Карпо был доволен-предоволен, если хотя на передних лавках сидели в сколько-нибудь правдоподобном количестве рисовальщики и чистописальщики. На вторые лавки он ещё рисковал заглядывать кое-когда, на всякий случай, уголком глаза, не объявится ли вдруг и там, паче всякого чаяния, любитель чертёжных искусств; но уж на задние парты и заглядывать не пытался! Напротив того, он старался так делать, как будто их вовсе и в классе не стояло, этих непокорных, отпетых задних парт, как будто на них и не сидел никто ни за географиями, ни за переводами.

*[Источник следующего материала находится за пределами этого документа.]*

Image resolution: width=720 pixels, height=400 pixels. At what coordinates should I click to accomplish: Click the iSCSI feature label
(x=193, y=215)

Всем эти никогда не чистописавшим и не рисовавшим он аккуратно и не говоря ни слова великодушно выводил каждое первое число "три в месячных", и если ставил иногда "два", то только в случае горьких обид, претерпенных им от одного из этих "иноплеменных". Но стоило даже и "иноплеменному" сесть в конце месяца на переднюю лавку и попросить у Карпо "оригинал" головки или ножки, то, растроганный до глубины души такой неожиданной любезностью, Карпо непременно ставил лукавому льстецу четыре вместо трёх; а если он и действительно пытался нарисовать или написать что-нибудь смысл имеющее, то даже и пять. Само собою разумеется, что присяжные писальщики и рисовальщики первых скамей бессменно катались на пятёрках у щедрого Карпо, что для них большею частию было ещё никогда не испытанною новостью.

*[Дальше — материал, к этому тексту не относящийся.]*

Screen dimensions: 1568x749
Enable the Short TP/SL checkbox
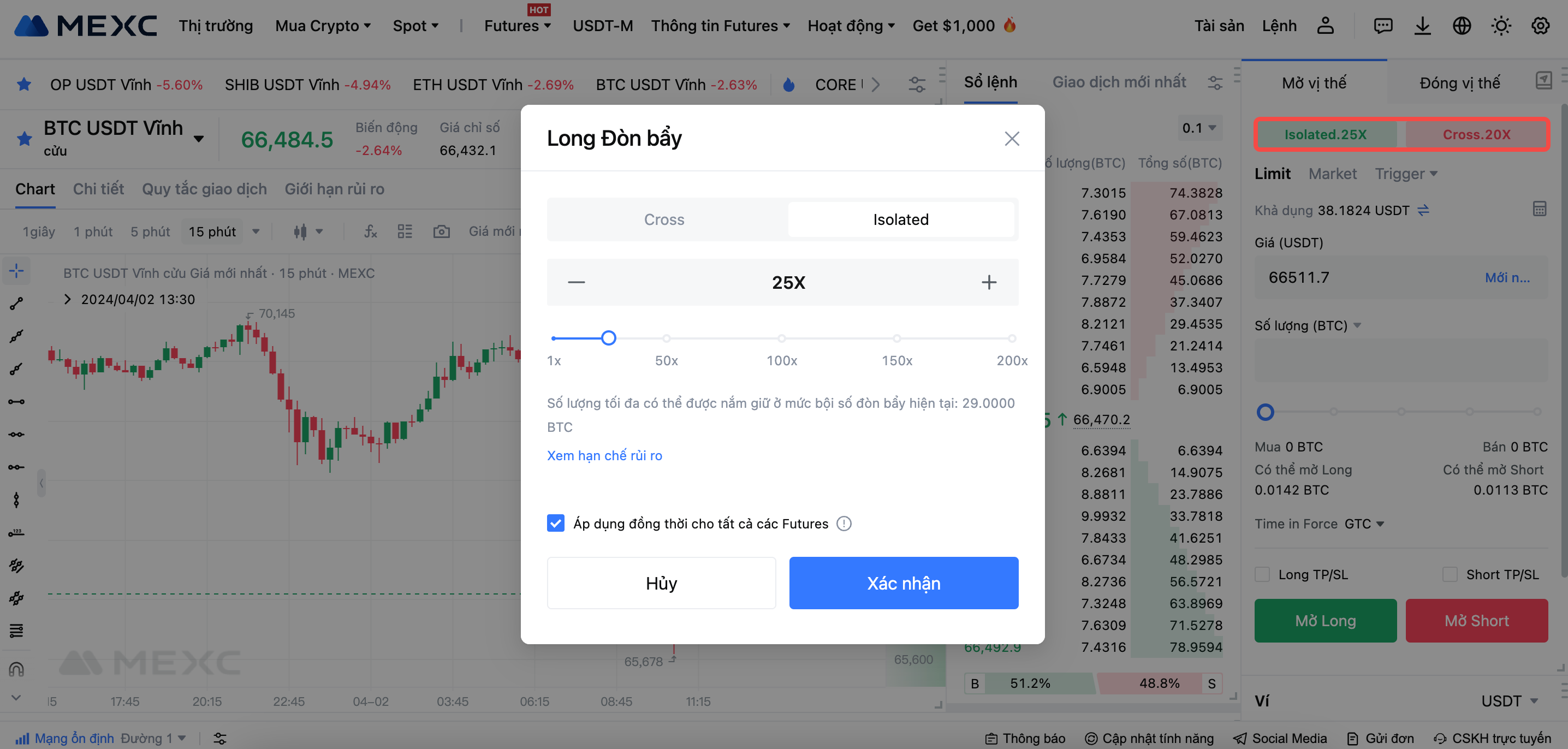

Этим вынужденным безмолвным игнорированием всех дерзко отрёкшихся от его изящных искусств благоразумный Карпо установил единственно возможный и единственно покойный для него modus vivendi с буйным классом. За эту покорность его установленным обычаям класса класс платил ему сравнительным порядком и тишиною, каких обыкновенно никогда не бывает на уроках чистописания и рисования, каких никогда не знал и сам бедный Карпо во втором и первом классах, где мучениям его не было конца. Карпо, впрочем, не сдался сразу и третьему классу, даром что он всегда благоговел перед ним, как перед "старшим", так сказать, "выпускным" классом в области его искусств, ибо в четвёртом, настоящем старшем классе, Карпо уже не давал уроков, в нём уже там не нуждались.